As perguntas que fiz acima, e muitas outras, deveriam ser respondidas por um jornalismo investigativo que, infelizmente, está morto e enterrado, especialmente no meio esportivo. Tanto quanto o Vasco fracassou institucionalmente. Sim, eu sei que são coisas completamente distintas, não estou misturando banana com meteoro, apenas constatando que são realidades distintas que convergem nesse específico momento do Clube, para infelicidade da Instituição.

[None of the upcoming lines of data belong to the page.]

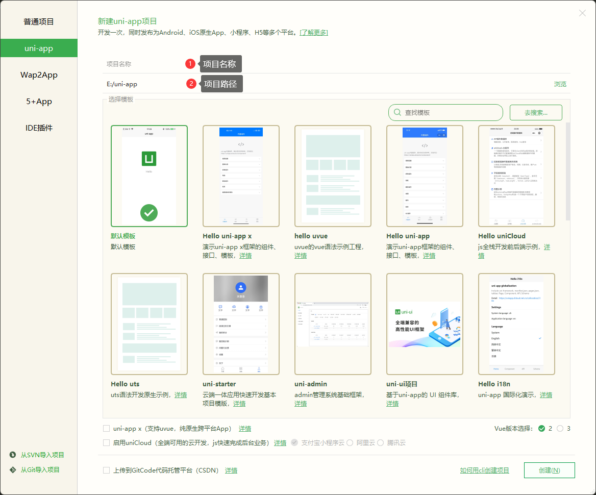Choose 阿里云 cloud provider

tap(350, 443)
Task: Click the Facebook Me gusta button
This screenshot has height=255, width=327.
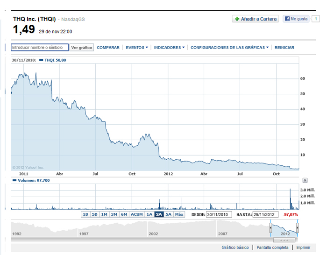Action: [x=296, y=19]
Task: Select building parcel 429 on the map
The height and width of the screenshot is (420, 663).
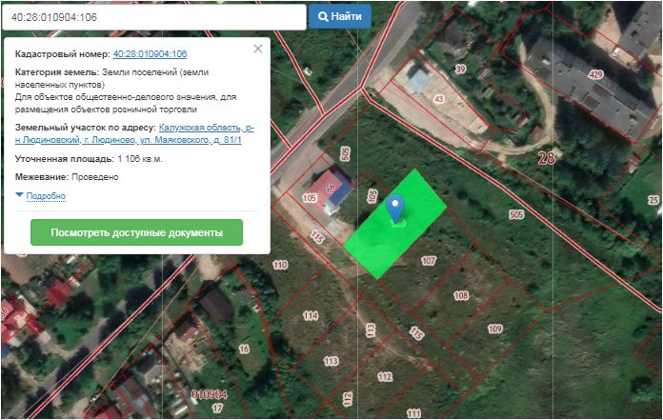Action: point(596,74)
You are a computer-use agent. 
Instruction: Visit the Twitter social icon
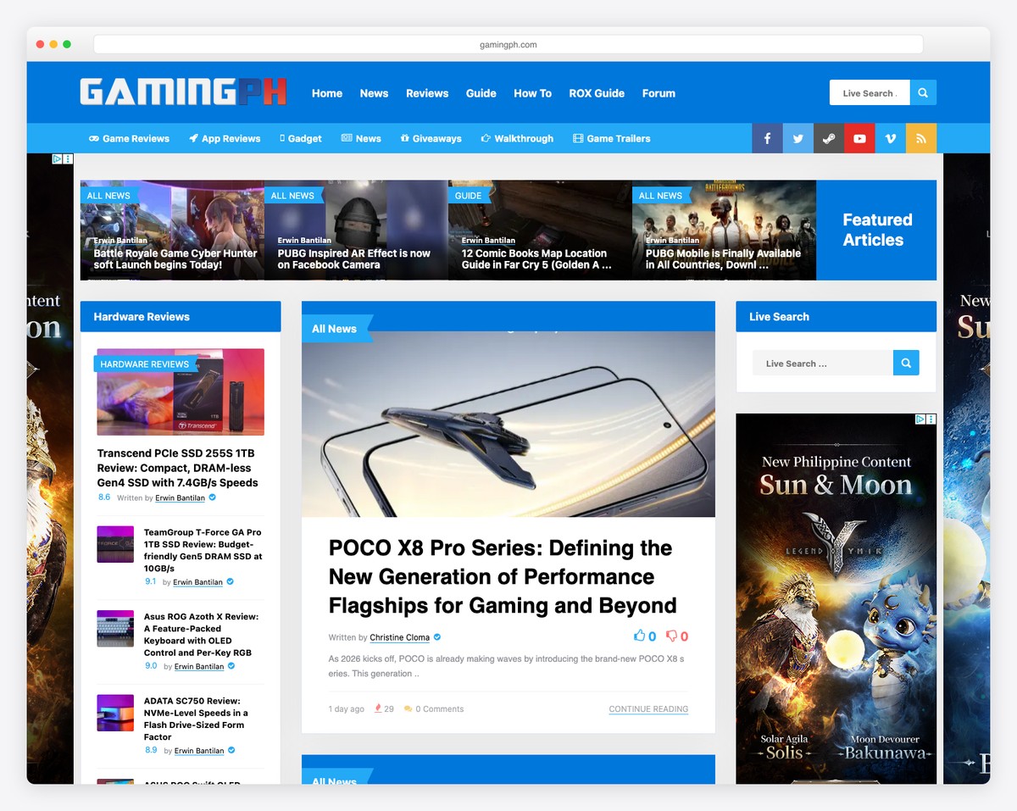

Nos jornais vemos apenas o oba-oba, análises de supostos especialistas que olham, no máximo, a superfície, deixando de fora o que realmente interessa. Alguns até palpitam corretamente que a aceitação generalizada da torcida à proposta da SAF decorre fundamentalmente da crise política grave que o clube vive há anos, mas… param aí. O jornalismo virou isso, ou propaganda escancarada da SAF ou reflexões sobre o óbvio ululante com ar de profundidade que deixariam o Conselheiro Acácio com inveja.

Mas ninguém vai a fundo para saber quem estava por trás da Lei da SAF, qual a ligação com grupos econômicos internacionais, inclusive aqueles ligados a apostas esportivas, o que pretendem do futebol. E essa deveria ser uma demanda do jornalismo, não de um vascaíno que escreve um texto que poucos irão ler. Importa para o futebol, como fenômeno cultural e político. Essas mudanças vão impactar o futebol, não apenas clubes isolados, mais ou menos populares.

Alguns clubes que estivessem na mesma situação ainda teriam a sorte de contar com jornalistas esportivos conhecidos, que são seus torcedores e honram a profissão, para ao menos investigar. Juca Kfouri, por exemplo, um dos mais renomados jornalistas do País (e não delimitado à área esportiva), foi um agudo crítico da patacoada da MSI no Corinthians, em 2004/2005, e no final provou estar certo, mesmo enfrentando duras críticas à época.

Mas o futebol sempre teve o “lado torcedor” que dificulta o exercício do jornalismo, os que atuam nessa área, em regra, evitam as polêmicas internas nos clubes e federações, viram apenas comentaristas do jogo no campo e pouco falam da política no e do futebol. Tivemos algumas poucas exceções na história (o pequeno panteão João Saldanha do jornalismo esportivo), mas hoje nem isso, vivemos essa mudança importante e grave e ninguém sequer faz as perguntas que deveriam ser feitas, que dirá buscar as respostas.

No Vasco, concluindo, o deserto de jornalismo é ainda maior. Os profissionais que cobrem o Vasco, não conheço exceções, não fazem jornalismo, mas assessoria de imprensa. De fora desse pequeno clube de assessores, nada vem, e assim La Nave (da SAF) Va, sem questionamentos.

O descalabro que ocorreu no Clube na eleição de 2020 deveria ter sido motivo de reportagens, bastava ler alguns documentos, não se tratava de “tomar posição”, mas de fazer jornalismo. E tudo passou batido, os bandidos foram tratados como mocinhos e agora vão vender o Vasco.

Mas nunca é tarde para ter esperança, sou vascaíno, ainda está em tempo de se fazer jornalismo. Não é demais desejar que esse passo sem retorno, se for realmente tomado, o seja com os vascaínos sabendo as consequências. Sou contra a SAF, acredito sempre que a política pode tirar o clube do buraco, não precisamos de financistas aventureiros (ou coisa pior) que não sabemos de onde vieram, mas se essa for a vontade da maioria dos vascaínos, a partir de informações reais e fidedignas, estarei junto. Sempre melhor errar junto do que acertar (quase) sozinho.

* Advogado, sócio estatutário do Club de Regatas Vasco da Gama

3 comentários

  1. Mega Vascainidade -parabéns pela brilhante reflexão. Esse chamado à mídia para refletir é sensacional. Contudo, parecem ter ouvidos moucos ou são torcedores de outros adversários ou um combo disso tudo.